Extracted data entries.
************

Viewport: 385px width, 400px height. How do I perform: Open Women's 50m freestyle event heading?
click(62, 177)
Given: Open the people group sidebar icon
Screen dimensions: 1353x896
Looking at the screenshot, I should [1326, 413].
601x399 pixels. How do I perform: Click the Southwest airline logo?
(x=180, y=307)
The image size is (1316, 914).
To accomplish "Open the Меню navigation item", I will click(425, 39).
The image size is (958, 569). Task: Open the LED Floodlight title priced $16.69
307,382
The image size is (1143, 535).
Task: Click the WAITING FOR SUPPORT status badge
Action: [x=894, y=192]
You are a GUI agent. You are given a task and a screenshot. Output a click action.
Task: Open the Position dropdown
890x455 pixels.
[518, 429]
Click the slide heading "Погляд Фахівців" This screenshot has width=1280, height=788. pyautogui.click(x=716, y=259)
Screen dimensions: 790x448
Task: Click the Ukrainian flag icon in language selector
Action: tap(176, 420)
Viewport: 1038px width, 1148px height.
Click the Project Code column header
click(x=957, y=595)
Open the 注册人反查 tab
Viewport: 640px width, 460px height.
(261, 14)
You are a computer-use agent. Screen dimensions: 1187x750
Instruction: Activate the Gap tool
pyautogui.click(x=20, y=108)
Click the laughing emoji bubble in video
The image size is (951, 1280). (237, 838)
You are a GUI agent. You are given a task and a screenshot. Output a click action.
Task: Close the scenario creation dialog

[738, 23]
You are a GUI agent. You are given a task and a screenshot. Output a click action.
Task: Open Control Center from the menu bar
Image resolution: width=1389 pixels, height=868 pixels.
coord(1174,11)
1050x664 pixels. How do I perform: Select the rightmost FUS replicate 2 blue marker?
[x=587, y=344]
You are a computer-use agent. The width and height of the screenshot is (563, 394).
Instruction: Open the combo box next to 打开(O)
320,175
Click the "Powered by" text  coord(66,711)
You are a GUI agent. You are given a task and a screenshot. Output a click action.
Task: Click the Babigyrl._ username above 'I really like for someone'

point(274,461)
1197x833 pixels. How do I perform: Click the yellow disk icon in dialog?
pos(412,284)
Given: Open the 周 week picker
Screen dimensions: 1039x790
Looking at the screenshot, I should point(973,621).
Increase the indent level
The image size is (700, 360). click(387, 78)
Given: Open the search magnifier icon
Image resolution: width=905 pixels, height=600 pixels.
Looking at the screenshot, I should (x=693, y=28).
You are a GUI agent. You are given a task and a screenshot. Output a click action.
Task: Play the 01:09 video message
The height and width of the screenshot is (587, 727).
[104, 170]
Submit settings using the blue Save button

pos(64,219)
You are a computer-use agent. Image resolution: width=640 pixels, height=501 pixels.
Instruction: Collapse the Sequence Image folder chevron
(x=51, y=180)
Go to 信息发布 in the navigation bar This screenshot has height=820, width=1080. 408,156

************

Filter the entries above and copy only the lines that hold "navigation".

To accomplish "Open the Меню navigation item", I will click(425, 39).
Go to 信息发布 in the navigation bar This screenshot has height=820, width=1080. 408,156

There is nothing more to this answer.